Donc rien d’étonnant si c’est ici, des deux côtés du Dniepr, que s’élèvent les tumulus des Scythes laboureurs, qui étaient parmi les plus civilisés des Scythes. C’est ici également que nous trouvons par la suite les tribus slaves des Polianes, des Oulitches (avant leur migration vers le sud-ouest) et des Sévérianes.

Plus de dix siècles séparent les tumulus scythes des tumulus slaves, mais le type des tombes, à Kiev et à Poltava, est resté scythe dans l’essentiel. Les racines qu’avait poussées la vieille civilisation du Dniepr ont été vivaces et profondes.

Quand les progrès de l’Empire romain transformèrent la carte du monde, et que les villes, les forteresses, les garnisons romaines s’établirent de la Hongrie actuelle à la mer d’Azov, le pays du Dniepr se montra le mieux préparé à s’assimiler les éléments de la culture romaine.

C’est là qu’on a retrouvé le plus grand nombre de monnaies romaines du IIe siècle et du début du IIIe. De toute évidence, cette antique région agricole était en relations commerciales très actives avec les provinces orientales de l’Empire romain, ainsi qu’en témoigne le système russe des mesures de capacité : le tchetvérik russe n’est pas seulement la traduction du latin quadrantalis ; il lui correspond exactement. Ces deux mesures valent 26,26 litres, de même que la médimne2 = la polosmina russe = 52,52 litres (la polosmina = 2 tchetvériks). Une coïncidence philologique et numérique aussi complète ne peut être due au hasard.

La chute de l’Empire romain d’Occident ; les migrations en masse de Slaves au delà du Danube et leur pénétration dans l’Empire romain d’Orient qui entraînent un déplacement des autres tribus slaves ; l’invasion des Avars contre lesquels se dresse une puissante confédération de tribus slaves sous l’hégémonie des Doulèbes : ces graves événements, qui intéressent aussi l’histoire générale, ont leur répercussion sur les destinées des Slaves et notamment de leur rameau oriental.

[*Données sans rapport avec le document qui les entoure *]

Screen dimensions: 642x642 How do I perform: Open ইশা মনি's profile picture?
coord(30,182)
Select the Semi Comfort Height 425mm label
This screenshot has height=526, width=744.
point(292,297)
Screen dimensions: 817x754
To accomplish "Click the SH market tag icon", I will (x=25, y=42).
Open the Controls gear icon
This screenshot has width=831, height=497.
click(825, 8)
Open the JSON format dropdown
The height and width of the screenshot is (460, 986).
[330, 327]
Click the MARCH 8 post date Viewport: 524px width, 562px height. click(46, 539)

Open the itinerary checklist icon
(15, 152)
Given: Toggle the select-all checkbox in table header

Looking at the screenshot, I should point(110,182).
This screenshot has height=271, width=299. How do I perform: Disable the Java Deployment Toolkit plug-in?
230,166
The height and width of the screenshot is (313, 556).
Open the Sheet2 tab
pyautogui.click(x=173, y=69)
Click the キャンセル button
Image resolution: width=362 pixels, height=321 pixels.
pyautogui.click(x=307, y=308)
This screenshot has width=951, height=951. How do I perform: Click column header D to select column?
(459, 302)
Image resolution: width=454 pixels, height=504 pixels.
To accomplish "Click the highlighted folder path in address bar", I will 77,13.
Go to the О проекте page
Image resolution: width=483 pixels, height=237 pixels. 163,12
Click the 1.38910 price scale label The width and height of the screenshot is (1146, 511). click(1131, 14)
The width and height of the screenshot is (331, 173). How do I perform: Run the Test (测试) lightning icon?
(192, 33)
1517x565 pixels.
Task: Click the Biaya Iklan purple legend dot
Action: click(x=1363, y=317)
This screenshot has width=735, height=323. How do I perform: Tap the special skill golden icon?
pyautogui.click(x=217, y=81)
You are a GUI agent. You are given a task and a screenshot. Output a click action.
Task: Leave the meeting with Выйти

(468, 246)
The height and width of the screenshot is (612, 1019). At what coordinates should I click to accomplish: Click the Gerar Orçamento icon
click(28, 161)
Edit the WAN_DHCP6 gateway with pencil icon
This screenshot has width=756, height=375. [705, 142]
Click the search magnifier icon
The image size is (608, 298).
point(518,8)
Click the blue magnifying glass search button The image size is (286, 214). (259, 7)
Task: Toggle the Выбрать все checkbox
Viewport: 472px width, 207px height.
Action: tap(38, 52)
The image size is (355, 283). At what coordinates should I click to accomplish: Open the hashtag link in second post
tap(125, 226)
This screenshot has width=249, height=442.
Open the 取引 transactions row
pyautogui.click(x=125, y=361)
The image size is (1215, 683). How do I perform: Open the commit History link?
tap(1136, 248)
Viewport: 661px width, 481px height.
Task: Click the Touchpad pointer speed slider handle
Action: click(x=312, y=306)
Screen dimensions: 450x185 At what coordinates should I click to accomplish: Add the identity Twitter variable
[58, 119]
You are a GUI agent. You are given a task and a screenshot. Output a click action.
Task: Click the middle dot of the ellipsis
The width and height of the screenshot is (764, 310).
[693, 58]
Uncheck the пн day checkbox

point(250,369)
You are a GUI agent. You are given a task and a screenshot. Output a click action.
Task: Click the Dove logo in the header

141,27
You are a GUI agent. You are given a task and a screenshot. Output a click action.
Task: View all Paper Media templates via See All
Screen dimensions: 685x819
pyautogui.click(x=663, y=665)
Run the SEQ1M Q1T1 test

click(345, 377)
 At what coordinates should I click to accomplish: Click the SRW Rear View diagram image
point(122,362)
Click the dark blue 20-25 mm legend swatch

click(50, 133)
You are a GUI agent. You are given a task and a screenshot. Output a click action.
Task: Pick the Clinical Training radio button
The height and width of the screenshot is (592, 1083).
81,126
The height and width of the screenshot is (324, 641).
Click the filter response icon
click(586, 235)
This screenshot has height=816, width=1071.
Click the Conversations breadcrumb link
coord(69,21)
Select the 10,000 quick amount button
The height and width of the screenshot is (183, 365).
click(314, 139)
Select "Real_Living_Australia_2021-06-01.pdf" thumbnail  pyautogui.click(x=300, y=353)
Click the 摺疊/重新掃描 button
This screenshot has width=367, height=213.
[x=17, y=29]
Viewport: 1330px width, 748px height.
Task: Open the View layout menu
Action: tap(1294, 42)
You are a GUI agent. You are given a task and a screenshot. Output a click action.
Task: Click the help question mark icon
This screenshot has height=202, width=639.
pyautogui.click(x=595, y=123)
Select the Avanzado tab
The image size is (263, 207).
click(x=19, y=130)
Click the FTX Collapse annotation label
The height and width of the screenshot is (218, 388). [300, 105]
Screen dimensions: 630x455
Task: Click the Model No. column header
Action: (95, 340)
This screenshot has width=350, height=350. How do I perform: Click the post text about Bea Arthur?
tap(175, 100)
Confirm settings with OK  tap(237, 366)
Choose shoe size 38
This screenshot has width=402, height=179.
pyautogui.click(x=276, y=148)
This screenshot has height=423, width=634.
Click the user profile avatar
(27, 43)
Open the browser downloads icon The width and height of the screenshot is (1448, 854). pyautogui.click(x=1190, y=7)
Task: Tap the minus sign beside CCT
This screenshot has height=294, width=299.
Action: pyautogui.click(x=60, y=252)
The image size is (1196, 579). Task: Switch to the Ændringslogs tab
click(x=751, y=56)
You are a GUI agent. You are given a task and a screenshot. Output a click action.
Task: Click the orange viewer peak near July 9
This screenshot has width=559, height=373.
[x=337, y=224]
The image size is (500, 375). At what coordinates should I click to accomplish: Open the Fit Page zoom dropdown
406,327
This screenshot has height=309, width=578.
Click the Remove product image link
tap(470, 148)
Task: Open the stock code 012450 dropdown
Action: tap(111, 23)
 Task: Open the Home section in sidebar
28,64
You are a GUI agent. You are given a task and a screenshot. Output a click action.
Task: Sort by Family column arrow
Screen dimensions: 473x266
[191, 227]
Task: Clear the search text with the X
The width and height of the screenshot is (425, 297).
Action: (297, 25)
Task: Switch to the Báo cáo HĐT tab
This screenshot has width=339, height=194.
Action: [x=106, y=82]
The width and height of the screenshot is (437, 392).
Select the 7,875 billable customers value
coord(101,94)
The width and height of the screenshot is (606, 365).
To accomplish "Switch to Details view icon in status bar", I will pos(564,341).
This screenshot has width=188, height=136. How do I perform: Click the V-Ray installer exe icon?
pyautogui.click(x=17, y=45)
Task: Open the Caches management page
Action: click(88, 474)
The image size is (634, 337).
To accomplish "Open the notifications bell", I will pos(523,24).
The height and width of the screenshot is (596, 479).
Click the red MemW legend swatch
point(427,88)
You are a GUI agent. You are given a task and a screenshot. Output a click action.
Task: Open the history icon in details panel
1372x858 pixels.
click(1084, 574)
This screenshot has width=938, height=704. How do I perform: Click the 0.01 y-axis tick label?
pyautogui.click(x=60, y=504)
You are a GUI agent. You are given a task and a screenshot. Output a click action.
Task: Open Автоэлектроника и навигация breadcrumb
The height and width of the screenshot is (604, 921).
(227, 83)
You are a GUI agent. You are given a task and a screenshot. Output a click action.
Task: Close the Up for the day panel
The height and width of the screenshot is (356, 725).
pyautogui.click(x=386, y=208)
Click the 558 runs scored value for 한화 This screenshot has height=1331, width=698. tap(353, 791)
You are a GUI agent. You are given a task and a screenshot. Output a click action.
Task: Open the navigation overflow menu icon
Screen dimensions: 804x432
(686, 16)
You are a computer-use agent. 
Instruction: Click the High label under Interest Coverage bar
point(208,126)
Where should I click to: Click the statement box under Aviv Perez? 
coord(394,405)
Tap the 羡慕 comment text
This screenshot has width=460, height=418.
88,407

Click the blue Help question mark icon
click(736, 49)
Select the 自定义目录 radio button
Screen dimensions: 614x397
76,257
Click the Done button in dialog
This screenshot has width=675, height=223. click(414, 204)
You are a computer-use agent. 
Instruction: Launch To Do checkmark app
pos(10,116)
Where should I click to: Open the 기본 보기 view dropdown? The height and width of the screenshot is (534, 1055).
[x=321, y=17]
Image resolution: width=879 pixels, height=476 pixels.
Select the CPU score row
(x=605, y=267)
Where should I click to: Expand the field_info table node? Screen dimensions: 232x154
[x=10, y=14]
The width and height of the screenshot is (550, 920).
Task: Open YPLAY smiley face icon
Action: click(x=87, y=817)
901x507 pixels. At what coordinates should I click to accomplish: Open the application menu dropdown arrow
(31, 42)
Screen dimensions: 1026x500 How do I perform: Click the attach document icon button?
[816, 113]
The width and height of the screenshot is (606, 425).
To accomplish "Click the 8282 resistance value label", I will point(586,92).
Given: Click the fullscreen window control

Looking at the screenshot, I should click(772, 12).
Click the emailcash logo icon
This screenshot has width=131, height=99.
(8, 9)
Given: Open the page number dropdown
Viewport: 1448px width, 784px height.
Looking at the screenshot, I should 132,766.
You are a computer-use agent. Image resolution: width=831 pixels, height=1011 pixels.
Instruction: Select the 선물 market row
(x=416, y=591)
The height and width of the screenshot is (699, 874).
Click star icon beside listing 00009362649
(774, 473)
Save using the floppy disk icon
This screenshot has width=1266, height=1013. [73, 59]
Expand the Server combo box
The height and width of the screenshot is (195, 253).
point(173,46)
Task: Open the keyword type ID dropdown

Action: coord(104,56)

Une période nouvelle s’ouvre dans l’histoire des Slaves orientaux que nos sources désignent désormais sous le nom d’Antes ; période où nous trouvons l’explication de la brillante culture de la Russie de Kiev.

Cette période (VI-VIIIe siècles) est caractérisée par l’intensification des rapports entre la région du Dniepr et l’Orient, et par le développement des productions locales qui atteignent un niveau remarquable dont bénéficiera l’époque de Kiev.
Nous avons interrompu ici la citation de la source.